They all serve a purpose, a physical piece to memorialize a loved one can help the grieving process in many ways:

  1. They give grief a home - when grief is abstract, it can feel unmanageable, objects provide a container for that. Additionally, they allow separation from that grief when not in the presence of the object.
  2. They offer a sense of presence or connection - objects may feel imbued with the energy of the person lost and provide a sense of closeness to the person through symbolized connection or specific memories
  3. They trigger memories - a reminder of the person, which can force us to confront our grief rather than avoiding it or pushing it down.
  4. They support ritual and reflection - an object can create or reproduce a symbolic or spiritual connection and become part of small rituals: lighting a candle on birthdays, storing their favorite flowers, or holding them during times of sadness.
  5. They promote storytelling - objects can trigger memories and stories from the time you spent with a loved one, helping to keep those memories alive and allowing time to celebrate or accept those memories.

Of course, memorials aren't always easy. If your relationship with the person was complex or the loss was traumatic, negative feelings can be conjured or the object can become a burden.
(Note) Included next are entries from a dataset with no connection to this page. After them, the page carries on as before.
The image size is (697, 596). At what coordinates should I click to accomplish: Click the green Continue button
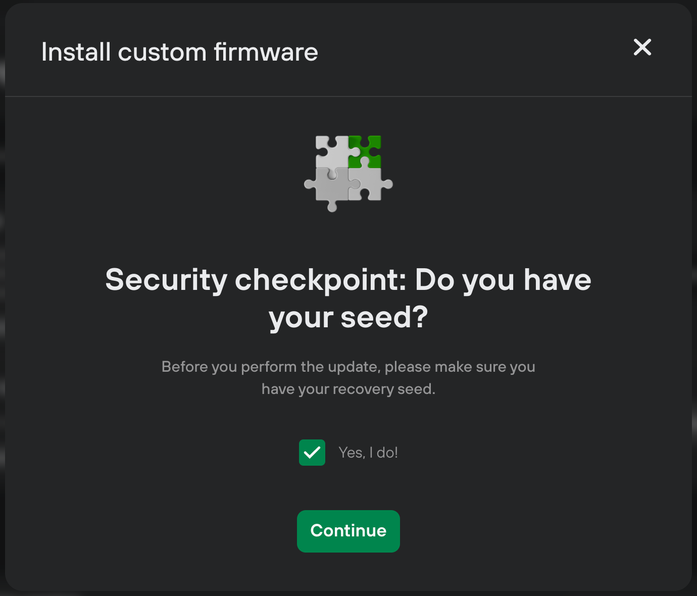349,531
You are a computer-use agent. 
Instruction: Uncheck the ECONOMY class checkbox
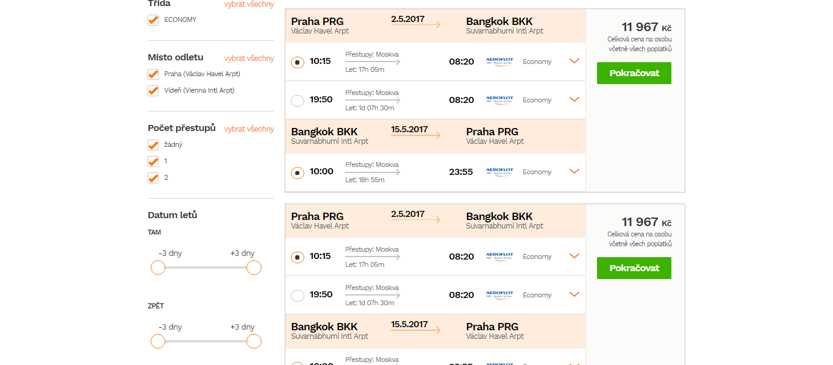tap(153, 19)
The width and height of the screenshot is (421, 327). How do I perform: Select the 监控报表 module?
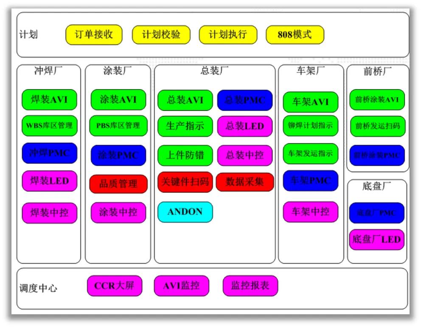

In these instances, a physical object can help to process those challenging emotions which can be the hardest part of grieving.

Today, there are many options to create memorial objects using the ashes of a loved one, including: stones created from ashes, modern urns, jewelry made with ashes, paintings using ashes, and at Held Ceramics, we make hand made ceramic memorials (vases, planters, and urns) integrating ashes from loved family members, friends, and pets.

Physical objects don't solve grief, but there are many benefits to taking or creating something tangible that can help advance or ease the grieving process. Grief can move at many different speeds through different times of your life, having a physical memorial can provide something to return to through all stages.

While we wish we never had to lose those close to us, the next best thing is to improve the process of grief that is a natural and important part of all of our lives.